Data excerpts
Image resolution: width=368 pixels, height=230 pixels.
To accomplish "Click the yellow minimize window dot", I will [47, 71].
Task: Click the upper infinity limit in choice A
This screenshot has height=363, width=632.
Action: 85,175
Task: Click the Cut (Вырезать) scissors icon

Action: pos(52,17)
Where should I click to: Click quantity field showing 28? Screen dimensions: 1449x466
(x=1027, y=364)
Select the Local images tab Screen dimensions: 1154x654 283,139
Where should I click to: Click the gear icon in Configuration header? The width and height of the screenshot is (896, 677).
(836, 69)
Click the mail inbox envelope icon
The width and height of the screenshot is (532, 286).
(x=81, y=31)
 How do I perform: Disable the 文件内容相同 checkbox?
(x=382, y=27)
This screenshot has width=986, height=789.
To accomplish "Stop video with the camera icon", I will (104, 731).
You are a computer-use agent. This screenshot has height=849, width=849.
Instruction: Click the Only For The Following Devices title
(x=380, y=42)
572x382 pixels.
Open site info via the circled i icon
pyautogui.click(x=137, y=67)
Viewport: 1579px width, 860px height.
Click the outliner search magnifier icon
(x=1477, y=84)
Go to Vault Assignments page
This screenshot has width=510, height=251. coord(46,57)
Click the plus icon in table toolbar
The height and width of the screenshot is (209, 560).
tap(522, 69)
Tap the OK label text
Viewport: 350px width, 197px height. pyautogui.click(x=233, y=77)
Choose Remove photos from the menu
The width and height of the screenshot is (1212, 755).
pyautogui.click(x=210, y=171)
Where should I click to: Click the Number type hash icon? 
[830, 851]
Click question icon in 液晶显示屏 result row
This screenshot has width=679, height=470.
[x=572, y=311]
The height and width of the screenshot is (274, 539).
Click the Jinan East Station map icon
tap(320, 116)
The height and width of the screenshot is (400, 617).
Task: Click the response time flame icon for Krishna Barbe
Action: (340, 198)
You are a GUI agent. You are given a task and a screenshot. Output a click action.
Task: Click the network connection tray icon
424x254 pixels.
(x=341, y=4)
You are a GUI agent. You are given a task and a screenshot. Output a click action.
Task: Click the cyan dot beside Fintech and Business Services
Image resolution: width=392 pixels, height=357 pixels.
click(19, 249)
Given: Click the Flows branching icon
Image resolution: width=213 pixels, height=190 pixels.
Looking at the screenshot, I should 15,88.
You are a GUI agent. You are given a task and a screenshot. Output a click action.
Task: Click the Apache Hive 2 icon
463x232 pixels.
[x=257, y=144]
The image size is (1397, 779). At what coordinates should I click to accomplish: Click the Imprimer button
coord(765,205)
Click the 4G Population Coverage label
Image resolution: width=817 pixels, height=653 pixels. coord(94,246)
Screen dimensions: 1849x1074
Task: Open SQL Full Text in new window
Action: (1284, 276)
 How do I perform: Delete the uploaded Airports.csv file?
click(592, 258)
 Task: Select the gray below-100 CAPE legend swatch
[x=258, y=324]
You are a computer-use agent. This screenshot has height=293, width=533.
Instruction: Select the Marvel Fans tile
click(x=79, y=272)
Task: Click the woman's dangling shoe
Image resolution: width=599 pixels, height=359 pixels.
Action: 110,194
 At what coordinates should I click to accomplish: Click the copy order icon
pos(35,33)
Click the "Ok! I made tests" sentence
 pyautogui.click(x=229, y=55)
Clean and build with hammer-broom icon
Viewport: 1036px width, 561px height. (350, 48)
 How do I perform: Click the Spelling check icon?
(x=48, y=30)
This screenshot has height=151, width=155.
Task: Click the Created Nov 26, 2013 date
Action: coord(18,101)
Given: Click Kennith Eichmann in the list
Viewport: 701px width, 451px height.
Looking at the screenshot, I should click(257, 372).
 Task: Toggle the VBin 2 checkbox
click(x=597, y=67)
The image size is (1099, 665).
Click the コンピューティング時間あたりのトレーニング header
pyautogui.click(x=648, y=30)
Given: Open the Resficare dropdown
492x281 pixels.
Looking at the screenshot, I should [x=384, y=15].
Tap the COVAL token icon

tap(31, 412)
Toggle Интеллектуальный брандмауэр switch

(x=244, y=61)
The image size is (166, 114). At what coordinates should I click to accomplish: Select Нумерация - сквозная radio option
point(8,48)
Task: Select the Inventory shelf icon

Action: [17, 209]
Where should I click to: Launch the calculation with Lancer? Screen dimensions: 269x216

WHAT NEEDS TO BE DONE – Filter the records for the word "will" and show every line that has it.

RESPONSE BOX –
To accomplish "Click the yellow minimize window dot", I will [47, 71].
To accomplish "Stop video with the camera icon", I will (104, 731).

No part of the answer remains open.